Our lab has been active in the mobile health research community since 2012 with the Amulet Project (of which a post-mortem summary can be found here written by Prof. David Kotz at Dartmouth). This has since turned into collaboration with Prof. Nabil Alshurafa in the Department of Preventive Medicine at Northwestern, and Prof Hester’s courtesy appointment in that department. Our goal is to reduce the effect of structural, societal, monetary, or mental barriers to receiving healthcare treatment. This has come in the form of lowering the burden of long term monitoring and interventions through novel wearable design, building tools for clinical researchers to conduct better clinical trials with strong groundtruth and high adherence, and bootstrapping clinical processes.

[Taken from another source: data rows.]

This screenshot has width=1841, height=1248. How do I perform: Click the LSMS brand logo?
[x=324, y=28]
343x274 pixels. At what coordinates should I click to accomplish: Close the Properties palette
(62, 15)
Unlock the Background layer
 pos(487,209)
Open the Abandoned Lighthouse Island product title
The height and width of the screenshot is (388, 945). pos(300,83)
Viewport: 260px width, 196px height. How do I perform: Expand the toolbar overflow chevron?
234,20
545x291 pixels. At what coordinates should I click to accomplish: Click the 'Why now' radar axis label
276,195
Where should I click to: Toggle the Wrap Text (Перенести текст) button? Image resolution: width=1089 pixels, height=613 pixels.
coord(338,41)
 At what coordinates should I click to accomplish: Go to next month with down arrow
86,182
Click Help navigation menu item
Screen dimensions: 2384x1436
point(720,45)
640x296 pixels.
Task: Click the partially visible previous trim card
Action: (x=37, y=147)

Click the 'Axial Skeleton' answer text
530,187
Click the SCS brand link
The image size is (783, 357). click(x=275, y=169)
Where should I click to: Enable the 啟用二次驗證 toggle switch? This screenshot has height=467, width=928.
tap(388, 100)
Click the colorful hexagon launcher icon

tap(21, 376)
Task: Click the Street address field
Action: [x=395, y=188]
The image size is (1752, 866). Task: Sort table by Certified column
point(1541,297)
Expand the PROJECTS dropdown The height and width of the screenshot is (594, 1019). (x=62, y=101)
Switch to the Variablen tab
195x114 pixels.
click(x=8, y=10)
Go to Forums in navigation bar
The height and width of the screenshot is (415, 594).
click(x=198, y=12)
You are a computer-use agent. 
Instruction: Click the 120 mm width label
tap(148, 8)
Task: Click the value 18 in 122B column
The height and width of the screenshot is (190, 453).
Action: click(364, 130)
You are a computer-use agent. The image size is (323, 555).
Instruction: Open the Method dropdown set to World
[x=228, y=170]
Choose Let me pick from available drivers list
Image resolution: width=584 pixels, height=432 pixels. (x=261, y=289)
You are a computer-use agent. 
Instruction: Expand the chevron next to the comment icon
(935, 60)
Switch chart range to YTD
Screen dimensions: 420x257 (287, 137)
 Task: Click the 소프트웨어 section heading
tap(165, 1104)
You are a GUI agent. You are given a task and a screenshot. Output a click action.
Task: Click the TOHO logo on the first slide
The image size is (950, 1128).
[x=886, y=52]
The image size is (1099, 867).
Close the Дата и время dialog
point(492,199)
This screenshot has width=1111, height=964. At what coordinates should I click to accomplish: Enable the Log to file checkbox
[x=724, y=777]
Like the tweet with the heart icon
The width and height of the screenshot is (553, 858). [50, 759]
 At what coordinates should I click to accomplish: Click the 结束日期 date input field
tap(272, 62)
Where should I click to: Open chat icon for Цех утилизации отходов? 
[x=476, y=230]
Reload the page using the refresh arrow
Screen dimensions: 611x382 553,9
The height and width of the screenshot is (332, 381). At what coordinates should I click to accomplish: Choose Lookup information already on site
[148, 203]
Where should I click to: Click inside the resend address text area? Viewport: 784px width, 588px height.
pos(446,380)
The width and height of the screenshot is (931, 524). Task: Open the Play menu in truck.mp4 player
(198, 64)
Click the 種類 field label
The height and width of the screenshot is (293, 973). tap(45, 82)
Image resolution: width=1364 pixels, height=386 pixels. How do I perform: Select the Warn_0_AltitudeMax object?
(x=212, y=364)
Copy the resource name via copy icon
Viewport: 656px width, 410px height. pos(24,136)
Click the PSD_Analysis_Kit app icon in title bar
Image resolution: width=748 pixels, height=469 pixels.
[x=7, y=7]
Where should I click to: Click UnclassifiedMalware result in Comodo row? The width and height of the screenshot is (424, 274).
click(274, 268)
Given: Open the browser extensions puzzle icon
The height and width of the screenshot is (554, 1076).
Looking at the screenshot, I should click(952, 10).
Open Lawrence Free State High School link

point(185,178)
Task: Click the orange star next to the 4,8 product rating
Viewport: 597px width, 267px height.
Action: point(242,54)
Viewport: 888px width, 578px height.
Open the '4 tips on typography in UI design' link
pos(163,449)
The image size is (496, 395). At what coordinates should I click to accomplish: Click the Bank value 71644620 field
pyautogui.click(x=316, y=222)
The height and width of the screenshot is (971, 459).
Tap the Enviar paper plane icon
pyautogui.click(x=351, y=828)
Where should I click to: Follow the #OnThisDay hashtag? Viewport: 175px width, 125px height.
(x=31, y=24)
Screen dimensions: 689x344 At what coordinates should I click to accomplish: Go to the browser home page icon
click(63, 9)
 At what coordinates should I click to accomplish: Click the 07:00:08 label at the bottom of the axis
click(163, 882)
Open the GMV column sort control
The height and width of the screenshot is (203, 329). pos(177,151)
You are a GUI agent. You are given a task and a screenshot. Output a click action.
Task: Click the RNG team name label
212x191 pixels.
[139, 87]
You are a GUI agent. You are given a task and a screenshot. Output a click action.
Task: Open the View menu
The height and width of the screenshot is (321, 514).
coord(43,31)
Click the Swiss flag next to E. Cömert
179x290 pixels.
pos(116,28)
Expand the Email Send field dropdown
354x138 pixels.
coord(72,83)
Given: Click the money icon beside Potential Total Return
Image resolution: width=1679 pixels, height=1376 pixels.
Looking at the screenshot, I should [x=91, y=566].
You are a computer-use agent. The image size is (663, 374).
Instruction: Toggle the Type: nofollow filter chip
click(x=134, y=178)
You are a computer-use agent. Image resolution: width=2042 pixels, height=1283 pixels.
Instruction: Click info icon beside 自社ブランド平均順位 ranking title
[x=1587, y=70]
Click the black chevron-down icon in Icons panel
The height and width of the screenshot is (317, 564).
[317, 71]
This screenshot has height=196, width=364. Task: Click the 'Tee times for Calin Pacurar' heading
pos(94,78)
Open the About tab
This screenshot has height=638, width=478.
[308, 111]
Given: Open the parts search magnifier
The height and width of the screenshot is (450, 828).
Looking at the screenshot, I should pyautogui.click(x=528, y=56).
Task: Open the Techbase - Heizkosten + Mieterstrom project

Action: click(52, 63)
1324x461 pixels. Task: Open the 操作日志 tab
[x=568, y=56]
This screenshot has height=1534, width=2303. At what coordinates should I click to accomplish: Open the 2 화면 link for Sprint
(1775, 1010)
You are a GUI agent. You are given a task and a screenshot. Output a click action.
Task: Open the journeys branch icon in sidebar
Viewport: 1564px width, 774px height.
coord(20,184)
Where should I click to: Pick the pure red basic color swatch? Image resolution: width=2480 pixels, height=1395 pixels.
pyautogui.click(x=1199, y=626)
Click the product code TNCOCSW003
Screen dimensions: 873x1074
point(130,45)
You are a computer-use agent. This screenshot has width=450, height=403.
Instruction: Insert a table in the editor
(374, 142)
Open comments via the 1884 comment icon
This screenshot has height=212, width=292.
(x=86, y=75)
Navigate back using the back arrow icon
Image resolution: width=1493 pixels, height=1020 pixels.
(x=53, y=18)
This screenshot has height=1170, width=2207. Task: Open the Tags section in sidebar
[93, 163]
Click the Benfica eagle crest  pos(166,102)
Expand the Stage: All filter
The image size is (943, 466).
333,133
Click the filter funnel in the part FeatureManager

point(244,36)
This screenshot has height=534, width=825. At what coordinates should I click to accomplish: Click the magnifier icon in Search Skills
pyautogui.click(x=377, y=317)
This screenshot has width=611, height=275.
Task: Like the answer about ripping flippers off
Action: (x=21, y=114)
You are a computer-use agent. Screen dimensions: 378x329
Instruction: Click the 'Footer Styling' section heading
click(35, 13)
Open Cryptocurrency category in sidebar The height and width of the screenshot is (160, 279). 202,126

Early work in this space was in the design and development of the Amulet platform and software toolchain, published in SenSys’16, USENIX ATC’18, and MobiCom’19 as full papers. Amulet was the first multi-tenant and ultra low power smart watch for mobile health, allowing for a nine month battery lifetime.
Recently with Nabil Alshurafa and the HABITS Lab we have been exploring eating behaviors, and how privacy norms prevent the gathering of strong ground truth (for example with video), reducing adherence in medical trials that use wearables, as described in our IMWUT/UbiComp’19 paper. Currently we are designing new wearable devices that can non-invasively monitor eating, sleeping, smoking and mental health indicators via egocentric and low power thermal imaging and other sensing modalities.